General Terms and Conditions

For Licensing and Use Restrictions view the link(s) below:
- Use of MICE by companies or for-profit entities requires a license prior to shipping.
- Use of MICE by companies or for-profit entities requires a license prior to shipping.
- Use of MICE by companies or for-profit entities requires a license.

Contact information

General inquiries regarding Terms of Use

Contracts Administration

phone:	207-288-6470
fax:	207-288-6655

JAX^® Mice, Products & Services Conditions of Use

"MICE" means mouse strains, their progeny derived by inbreeding or crossbreeding, unmodified derivatives from mouse strains or their progeny supplied by The Jackson Laboratory ("JACKSON"). "PRODUCTS" means biological materials supplied by JACKSON, and their derivatives. "RECIPIENT" means each recipient of MICE, PRODUCTS, or services provided by JACKSON including each institution, its employees and other researchers under its control. MICE or PRODUCTS shall not be: (i) used for any purpose other than the internal research, (ii) sold or otherwise provided to any third party for any use, or (iii) provided to any agent or other third party to provide breeding or other services. Acceptance of MICE or PRODUCTS from JACKSON shall be deemed as agreement by RECIPIENT to these conditions, and departure from these conditions requires JACKSON's prior written authorization.
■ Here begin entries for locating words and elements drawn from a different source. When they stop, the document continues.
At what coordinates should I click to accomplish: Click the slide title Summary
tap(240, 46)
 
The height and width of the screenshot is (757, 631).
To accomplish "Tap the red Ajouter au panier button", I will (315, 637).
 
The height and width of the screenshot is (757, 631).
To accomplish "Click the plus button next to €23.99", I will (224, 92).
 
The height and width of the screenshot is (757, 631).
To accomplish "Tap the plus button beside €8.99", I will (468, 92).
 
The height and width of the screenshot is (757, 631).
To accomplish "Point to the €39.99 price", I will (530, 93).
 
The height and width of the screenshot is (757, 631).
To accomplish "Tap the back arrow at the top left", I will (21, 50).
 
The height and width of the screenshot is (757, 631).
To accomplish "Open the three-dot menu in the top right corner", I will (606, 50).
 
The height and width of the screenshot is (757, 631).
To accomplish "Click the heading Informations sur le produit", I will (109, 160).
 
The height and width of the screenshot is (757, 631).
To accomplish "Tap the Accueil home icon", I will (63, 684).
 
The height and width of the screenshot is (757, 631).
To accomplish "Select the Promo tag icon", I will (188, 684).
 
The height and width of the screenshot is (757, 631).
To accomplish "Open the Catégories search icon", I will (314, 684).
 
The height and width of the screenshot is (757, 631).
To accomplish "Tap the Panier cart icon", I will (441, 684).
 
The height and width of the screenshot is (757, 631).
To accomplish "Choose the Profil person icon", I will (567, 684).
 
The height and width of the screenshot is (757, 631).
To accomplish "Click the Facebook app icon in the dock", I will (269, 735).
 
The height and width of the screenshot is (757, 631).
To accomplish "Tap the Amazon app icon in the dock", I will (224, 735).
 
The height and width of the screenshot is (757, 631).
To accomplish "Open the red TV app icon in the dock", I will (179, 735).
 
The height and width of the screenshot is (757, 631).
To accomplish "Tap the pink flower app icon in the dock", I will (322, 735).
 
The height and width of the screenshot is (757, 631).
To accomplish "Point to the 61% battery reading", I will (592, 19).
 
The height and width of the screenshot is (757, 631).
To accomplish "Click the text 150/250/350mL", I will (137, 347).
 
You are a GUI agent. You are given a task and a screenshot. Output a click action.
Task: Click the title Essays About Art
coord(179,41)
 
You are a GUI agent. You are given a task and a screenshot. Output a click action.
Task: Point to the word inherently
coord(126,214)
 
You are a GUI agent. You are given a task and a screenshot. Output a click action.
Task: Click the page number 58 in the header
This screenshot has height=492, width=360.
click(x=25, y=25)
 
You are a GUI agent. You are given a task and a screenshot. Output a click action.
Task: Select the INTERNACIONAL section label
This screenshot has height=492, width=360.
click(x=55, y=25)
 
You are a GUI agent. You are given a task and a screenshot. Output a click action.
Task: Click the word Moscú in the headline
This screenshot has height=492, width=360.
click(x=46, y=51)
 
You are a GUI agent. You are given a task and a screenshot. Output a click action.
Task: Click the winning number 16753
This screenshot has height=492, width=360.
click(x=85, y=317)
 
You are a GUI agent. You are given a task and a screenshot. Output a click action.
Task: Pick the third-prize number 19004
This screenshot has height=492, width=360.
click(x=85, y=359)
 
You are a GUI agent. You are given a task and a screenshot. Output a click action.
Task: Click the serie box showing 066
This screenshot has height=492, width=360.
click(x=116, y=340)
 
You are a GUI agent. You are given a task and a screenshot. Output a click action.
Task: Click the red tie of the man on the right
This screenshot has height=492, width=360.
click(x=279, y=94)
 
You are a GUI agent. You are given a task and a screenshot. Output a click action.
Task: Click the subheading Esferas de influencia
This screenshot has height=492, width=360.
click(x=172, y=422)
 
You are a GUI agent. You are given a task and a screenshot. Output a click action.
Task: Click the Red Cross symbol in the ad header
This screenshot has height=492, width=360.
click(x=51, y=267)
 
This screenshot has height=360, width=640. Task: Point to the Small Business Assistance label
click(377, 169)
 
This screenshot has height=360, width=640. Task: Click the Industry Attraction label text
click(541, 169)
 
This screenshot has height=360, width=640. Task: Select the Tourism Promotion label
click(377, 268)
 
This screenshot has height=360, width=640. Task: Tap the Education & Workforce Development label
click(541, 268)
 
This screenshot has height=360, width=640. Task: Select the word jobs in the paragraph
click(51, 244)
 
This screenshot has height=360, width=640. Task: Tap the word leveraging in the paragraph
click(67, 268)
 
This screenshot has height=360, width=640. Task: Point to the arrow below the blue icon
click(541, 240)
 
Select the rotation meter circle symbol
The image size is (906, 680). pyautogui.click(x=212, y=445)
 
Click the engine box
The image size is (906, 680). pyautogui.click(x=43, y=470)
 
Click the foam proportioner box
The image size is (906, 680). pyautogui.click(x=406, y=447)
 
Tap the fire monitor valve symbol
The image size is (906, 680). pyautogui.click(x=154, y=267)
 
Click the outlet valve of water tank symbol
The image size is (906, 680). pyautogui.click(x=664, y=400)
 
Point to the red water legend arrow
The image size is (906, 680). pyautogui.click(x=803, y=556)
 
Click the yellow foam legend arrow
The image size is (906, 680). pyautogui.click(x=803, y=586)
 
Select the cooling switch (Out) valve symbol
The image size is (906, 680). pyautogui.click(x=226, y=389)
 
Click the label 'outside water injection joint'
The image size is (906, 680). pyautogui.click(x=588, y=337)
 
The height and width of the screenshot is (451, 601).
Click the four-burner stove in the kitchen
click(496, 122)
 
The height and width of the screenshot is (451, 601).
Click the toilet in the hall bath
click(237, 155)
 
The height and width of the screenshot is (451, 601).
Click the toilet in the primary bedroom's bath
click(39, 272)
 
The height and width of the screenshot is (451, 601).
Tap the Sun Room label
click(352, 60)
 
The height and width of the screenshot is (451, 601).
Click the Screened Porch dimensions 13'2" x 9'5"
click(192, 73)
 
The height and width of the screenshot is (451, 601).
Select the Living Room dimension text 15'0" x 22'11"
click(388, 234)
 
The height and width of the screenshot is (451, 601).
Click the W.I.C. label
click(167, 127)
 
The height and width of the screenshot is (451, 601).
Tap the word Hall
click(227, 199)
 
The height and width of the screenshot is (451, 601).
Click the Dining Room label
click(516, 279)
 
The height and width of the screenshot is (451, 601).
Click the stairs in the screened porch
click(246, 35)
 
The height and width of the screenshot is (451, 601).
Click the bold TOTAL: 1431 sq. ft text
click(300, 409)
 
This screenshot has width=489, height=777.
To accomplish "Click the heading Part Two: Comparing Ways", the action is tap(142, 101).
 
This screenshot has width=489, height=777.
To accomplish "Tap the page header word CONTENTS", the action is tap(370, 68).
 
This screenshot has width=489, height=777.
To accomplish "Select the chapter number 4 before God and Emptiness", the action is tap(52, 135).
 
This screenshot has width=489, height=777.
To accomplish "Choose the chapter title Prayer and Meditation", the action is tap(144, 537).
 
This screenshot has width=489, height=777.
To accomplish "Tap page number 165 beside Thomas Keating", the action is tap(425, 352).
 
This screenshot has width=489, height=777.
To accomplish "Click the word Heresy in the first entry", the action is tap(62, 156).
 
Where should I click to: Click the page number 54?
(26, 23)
In case of dissatisfaction for a valid reason and claimed in writing by a purchaser within ninety (90) days of receipt of mice, products or services, JACKSON will, at its option, provide credit or replacement for the mice or product received or the services provided.

No Liability

In no event shall JACKSON, its trustees, directors, officers, employees, and affiliates be liable for any causes of action or damages, including any direct, indirect, special, or consequential damages, arising out of the provision of MICE, PRODUCTS or services, including economic damage or injury to property and lost profits, and including any damage arising from acts or negligence on the part of JACKSON, its agents or employees. Unless prohibited by law, in purchasing or receiving MICE, PRODUCTS or services from JACKSON, purchaser or recipient, or any party claiming by or through them, expressly releases and discharges JACKSON from all such causes of action or damages, and further agrees to defend and indemnify JACKSON from any costs or damages arising out of any third party claims.

MICE and PRODUCTS are to be used in a safe manner and in accordance with all applicable governmental rules and regulations.

The foregoing represents the General Terms and Conditions applicable to JACKSON’s MICE, PRODUCTS or services. In addition, special terms and conditions of sale of certain MICE, PRODUCTS or services may be set forth separately in JACKSON web pages, catalogs, price lists, contracts, and/or other documents, and these special terms and conditions shall also govern the sale of these MICE, PRODUCTS and services by JACKSON, and by its licensees and distributors.

Acceptance of delivery of MICE, PRODUCTS or services shall be deemed agreement to these terms and conditions. No purchase order or other document transmitted by purchaser or recipient that may modify the terms and conditions hereof, shall be in any way binding on JACKSON, and instead the terms and conditions set forth herein, including any special terms and conditions set forth separately, shall govern the sale of MICE, PRODUCTS or services by JACKSON.